▶ Given instruction:
Write out every line of the entries, from the line with "Task: Open settings with the gear icon" up to and including the final line, with requests included. Increase each coordinate in the answers by 90.

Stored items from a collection
#####
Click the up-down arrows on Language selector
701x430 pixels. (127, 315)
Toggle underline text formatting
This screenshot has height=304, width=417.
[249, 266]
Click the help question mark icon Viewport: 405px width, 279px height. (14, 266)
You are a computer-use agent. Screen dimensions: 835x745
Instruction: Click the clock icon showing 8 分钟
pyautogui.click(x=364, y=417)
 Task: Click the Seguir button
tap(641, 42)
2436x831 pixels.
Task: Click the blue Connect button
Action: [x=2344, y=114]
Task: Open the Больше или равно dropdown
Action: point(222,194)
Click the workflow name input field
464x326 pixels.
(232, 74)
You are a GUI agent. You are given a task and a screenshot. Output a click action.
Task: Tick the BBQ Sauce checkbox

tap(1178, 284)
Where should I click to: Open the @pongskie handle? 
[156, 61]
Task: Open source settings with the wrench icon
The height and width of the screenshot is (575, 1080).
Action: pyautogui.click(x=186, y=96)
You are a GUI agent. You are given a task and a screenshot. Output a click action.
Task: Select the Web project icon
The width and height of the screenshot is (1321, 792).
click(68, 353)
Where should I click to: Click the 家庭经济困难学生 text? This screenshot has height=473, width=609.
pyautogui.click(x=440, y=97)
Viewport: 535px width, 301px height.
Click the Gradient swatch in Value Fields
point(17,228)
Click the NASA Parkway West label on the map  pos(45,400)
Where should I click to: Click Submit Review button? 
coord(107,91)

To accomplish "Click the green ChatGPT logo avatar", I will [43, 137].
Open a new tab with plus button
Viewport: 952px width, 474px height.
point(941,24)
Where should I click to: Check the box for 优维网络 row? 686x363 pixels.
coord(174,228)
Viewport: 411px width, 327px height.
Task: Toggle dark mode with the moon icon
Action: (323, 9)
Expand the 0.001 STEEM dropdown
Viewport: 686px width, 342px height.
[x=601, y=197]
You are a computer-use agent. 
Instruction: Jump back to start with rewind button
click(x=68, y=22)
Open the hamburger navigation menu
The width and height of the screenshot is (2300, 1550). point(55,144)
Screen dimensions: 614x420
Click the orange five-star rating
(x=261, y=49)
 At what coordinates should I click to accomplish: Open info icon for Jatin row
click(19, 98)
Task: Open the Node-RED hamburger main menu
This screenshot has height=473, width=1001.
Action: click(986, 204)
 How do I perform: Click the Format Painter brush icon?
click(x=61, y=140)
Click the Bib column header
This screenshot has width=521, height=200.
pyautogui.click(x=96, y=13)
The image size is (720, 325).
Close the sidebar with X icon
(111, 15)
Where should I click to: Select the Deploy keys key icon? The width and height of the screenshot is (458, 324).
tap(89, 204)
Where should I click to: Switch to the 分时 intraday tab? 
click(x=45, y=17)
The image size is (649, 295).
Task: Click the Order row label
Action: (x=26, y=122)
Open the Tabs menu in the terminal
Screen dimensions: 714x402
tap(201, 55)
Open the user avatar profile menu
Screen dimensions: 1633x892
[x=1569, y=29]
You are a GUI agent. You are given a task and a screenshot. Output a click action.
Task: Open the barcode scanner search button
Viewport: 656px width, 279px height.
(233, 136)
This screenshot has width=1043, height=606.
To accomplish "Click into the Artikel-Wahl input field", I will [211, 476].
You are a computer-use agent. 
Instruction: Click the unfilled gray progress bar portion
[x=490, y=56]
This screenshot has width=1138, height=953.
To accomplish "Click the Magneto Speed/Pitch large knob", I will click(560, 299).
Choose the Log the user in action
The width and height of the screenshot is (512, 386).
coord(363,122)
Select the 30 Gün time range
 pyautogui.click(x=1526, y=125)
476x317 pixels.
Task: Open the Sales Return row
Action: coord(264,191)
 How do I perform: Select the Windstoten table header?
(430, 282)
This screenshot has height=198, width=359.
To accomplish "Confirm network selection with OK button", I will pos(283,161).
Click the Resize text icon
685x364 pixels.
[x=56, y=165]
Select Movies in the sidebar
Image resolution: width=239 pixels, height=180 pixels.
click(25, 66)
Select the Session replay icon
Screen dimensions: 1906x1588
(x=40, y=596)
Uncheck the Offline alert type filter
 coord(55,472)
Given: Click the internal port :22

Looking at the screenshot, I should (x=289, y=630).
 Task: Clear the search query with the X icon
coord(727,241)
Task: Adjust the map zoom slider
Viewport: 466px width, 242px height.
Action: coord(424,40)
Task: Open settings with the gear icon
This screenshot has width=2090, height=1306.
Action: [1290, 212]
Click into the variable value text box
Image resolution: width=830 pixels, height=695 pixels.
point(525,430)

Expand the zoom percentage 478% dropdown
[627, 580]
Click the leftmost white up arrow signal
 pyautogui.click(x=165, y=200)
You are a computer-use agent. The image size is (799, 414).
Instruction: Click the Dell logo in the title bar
#####
▶ Written answer:
Task: Open settings with the gear icon
This screenshot has width=2090, height=1306.
Action: [1380, 302]
Click into the variable value text box
Image resolution: width=830 pixels, height=695 pixels.
point(615,520)

Expand the zoom percentage 478% dropdown
[717, 670]
Click the leftmost white up arrow signal
 pyautogui.click(x=255, y=290)
You are a computer-use agent. The image size is (799, 414).
Instruction: Click the Dell logo in the title bar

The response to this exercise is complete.